TASK BRIEF
Pull out every line below that contains the string "dropdown". Treat uppercase and lowercase as different.

[Source records]
________________________
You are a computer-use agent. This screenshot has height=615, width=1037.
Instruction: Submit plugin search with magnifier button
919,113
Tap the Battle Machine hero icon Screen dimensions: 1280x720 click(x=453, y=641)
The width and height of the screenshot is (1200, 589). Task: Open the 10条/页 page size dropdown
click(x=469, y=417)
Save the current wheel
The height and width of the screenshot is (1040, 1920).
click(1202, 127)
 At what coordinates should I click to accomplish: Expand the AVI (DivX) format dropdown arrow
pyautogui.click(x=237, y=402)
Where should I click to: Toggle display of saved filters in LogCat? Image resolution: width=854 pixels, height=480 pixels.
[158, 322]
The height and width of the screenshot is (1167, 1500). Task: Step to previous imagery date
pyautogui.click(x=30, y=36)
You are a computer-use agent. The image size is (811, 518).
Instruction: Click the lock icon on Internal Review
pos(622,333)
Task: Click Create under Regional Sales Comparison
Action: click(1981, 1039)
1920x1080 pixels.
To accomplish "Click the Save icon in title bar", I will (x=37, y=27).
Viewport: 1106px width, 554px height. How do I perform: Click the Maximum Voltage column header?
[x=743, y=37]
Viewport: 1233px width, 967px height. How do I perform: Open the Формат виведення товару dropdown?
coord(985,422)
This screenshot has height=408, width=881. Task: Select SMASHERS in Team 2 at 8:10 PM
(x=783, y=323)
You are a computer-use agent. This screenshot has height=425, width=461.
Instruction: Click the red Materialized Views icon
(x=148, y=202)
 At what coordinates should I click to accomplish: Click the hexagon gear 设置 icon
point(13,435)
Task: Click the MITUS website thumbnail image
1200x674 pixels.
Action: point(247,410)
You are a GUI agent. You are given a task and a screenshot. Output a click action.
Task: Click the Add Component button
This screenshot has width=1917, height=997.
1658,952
________________________
RESPONSE TO THE TASK
The width and height of the screenshot is (1200, 589). Task: Open the 10条/页 page size dropdown
 At what coordinates should I click to accomplish: Expand the AVI (DivX) format dropdown arrow
Viewport: 1233px width, 967px height. How do I perform: Open the Формат виведення товару dropdown?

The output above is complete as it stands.